5/10
Arrr! Ha-harrr! Arrr!
17 July 2008
Warning: Spoilers
Arrr! Ha-Harrr, me buckos, that there brigand Robert Newton be playing the likes of Blackbeard with red ribbons in his fuzzy black beard and a liking for sturdy legs of ham, so he does. Shame he couldn't find himself a more decent plot than the one he's given here. Even that ever-reliable one-eyed old dog Raoul Walsh, director of so many classic Warner pics of the thirties and forties, can't salvage more than a few decent action scenes from a hodge-podge of comedy, romance and adventure that never really catches the wind in its sails.

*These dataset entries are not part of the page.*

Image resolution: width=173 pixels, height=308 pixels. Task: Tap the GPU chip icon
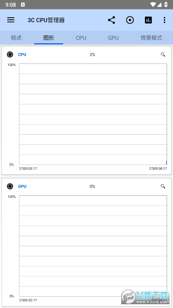10,186
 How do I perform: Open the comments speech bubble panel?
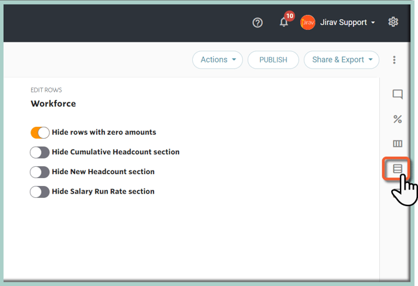pos(397,95)
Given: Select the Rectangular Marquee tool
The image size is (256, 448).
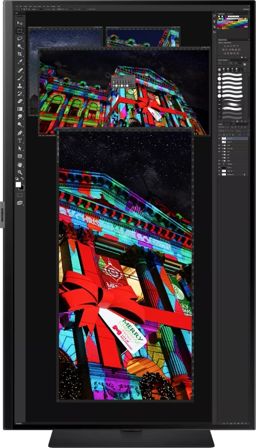Looking at the screenshot, I should pyautogui.click(x=20, y=31).
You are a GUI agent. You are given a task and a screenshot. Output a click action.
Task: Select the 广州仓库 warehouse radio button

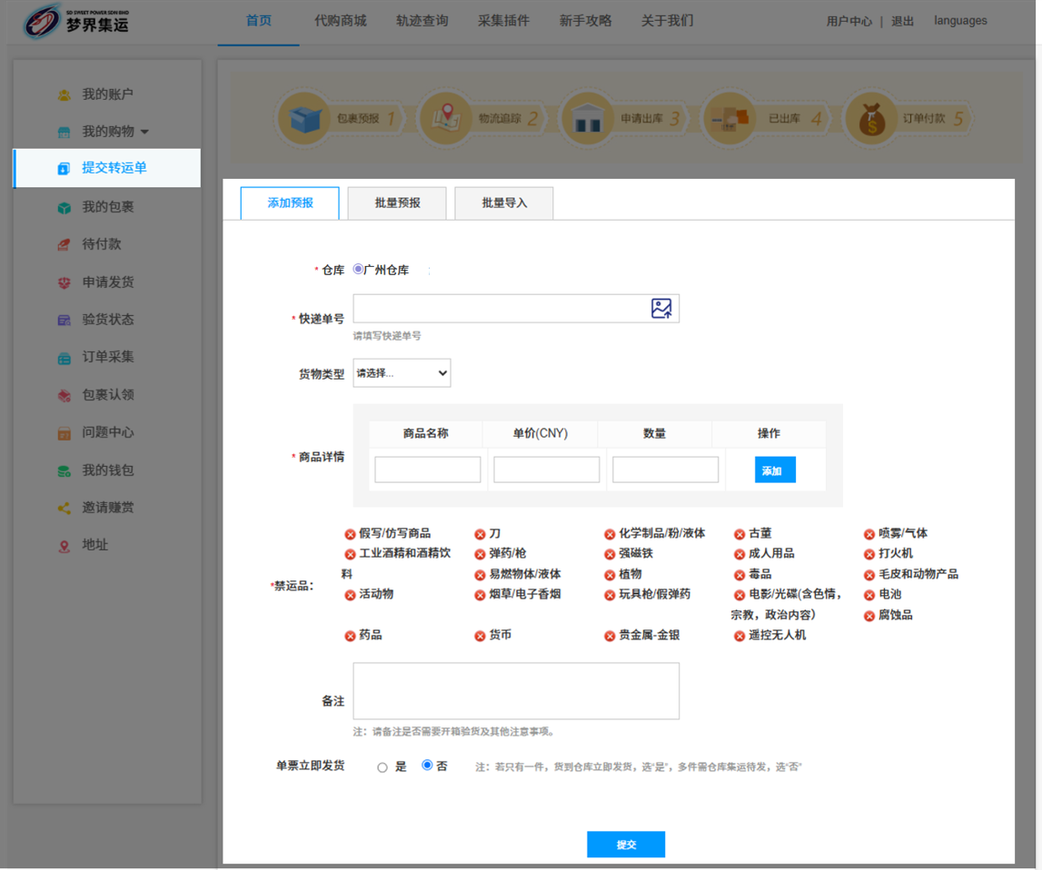[358, 270]
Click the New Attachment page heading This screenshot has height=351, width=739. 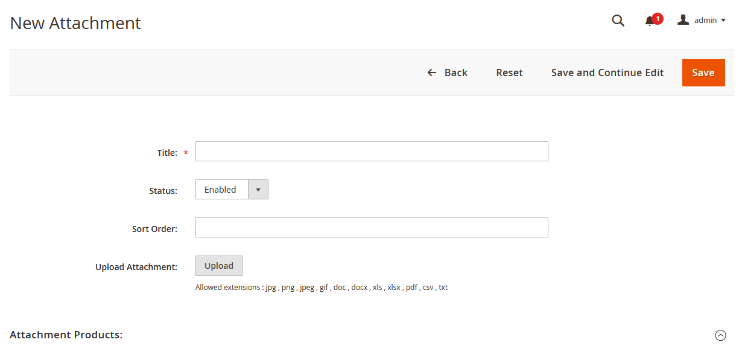(x=75, y=23)
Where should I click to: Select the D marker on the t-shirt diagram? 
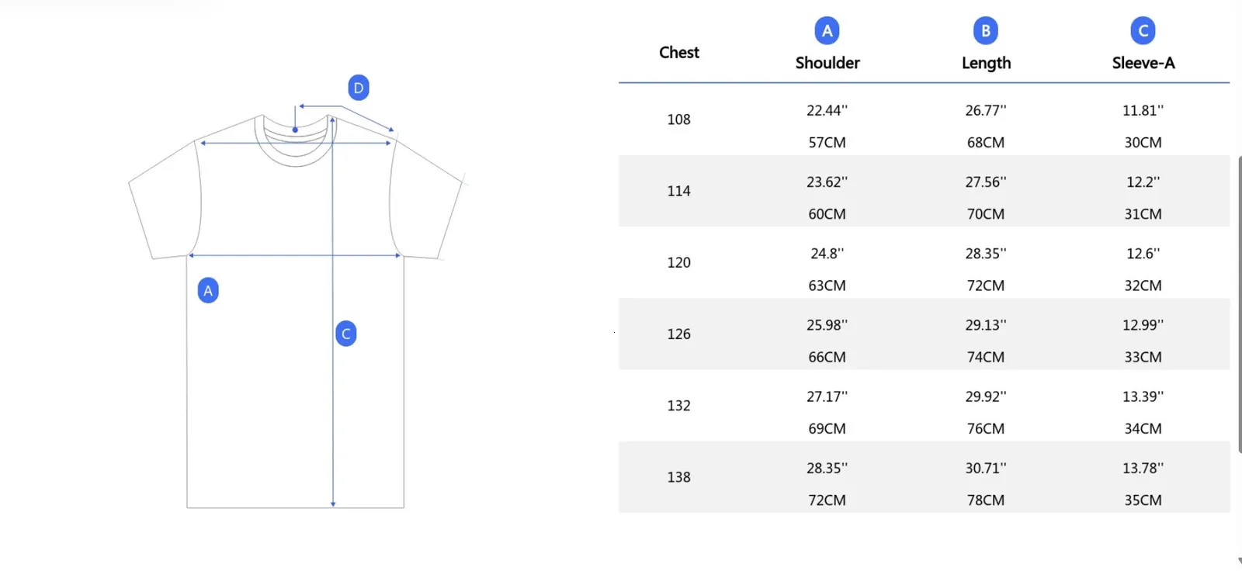(x=358, y=88)
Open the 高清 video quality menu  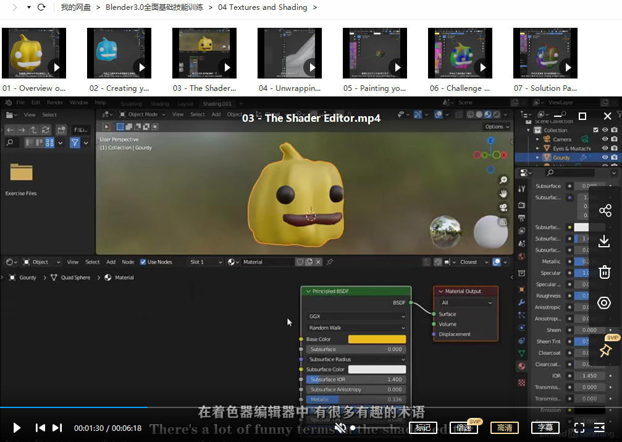[x=504, y=428]
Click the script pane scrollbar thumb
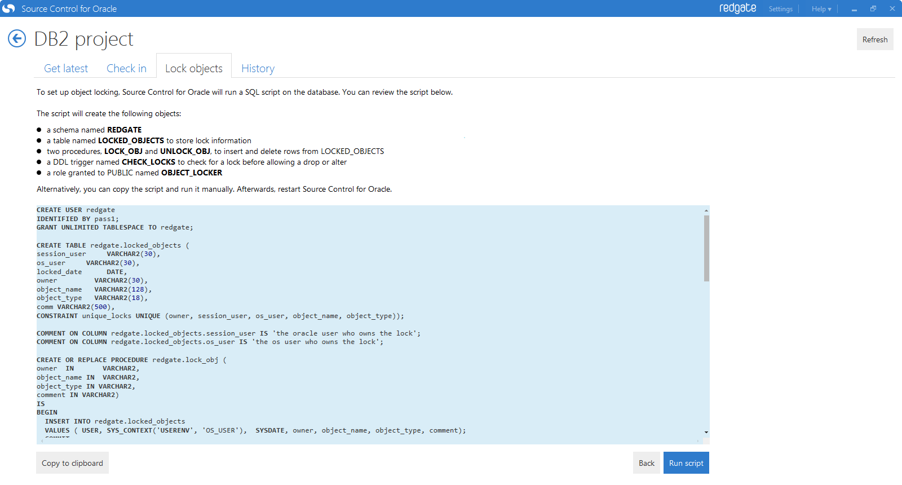902x485 pixels. (706, 248)
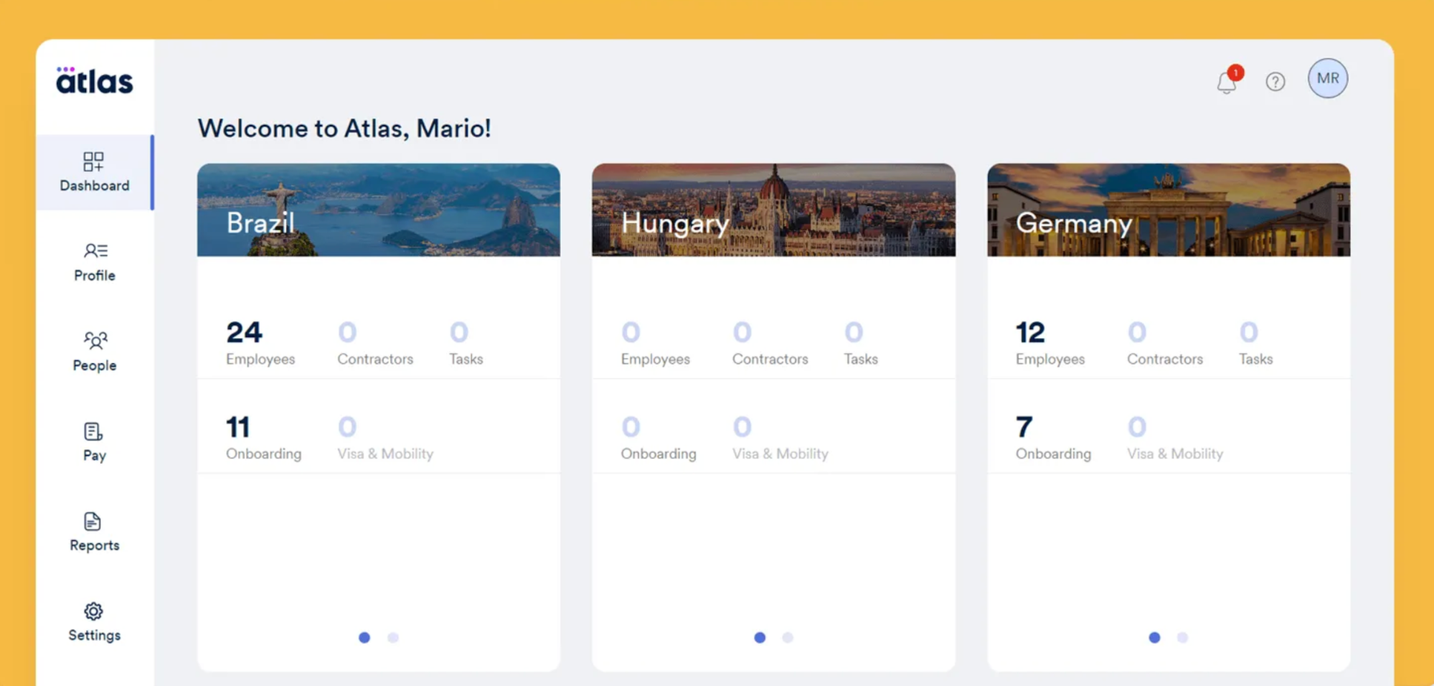This screenshot has height=686, width=1434.
Task: Click the Atlas logo
Action: click(x=94, y=80)
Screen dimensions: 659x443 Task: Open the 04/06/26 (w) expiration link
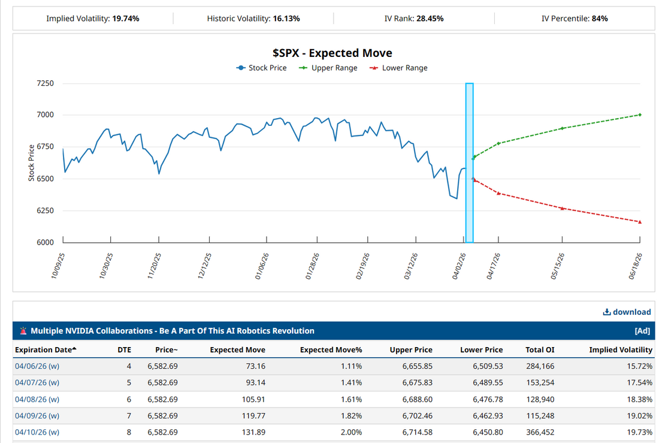(x=37, y=366)
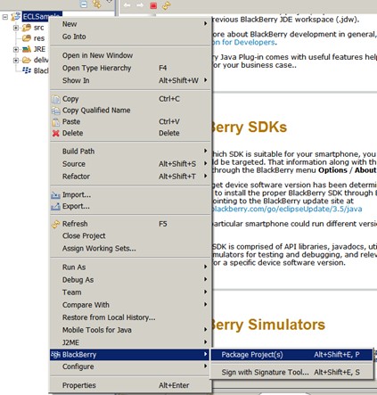
Task: Follow the 'for Developers' link
Action: click(x=244, y=42)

That rascally Blackbeard is out to shiver the timbers of that old foe of his, Harry Morgan and to salvage for himself a chest of treasure his mateys believe is buried with a dead man but which he's secretly buried beneath some polystyrene rocks. Handsome (but bland) Keith Andes is after Blackbeard's hide and manages to sneak himself aboard the crusty old mariner's ship. Despite his blandness he also manages to undress the luscious Linda Darnell not once but twice – no mean feat for any landlubber, ah-harr! Newton looks like he's having the time of his life, ah-harring for all he's worth, and he alternates between straight and humorous, leaning mostly toward the comical despite the essentially serious nature of the story. He comes to a sticky end – blast those scurvy mutineers! – and suffers a fate that was obviously nicked and expanded upon by the makers of eighties horror compendium Creepshow, curse their eyes.

This is the type of film you'd have loved as a kid but, as an adult, its shortcomings too often interfere with your enjoyment. Arrrr.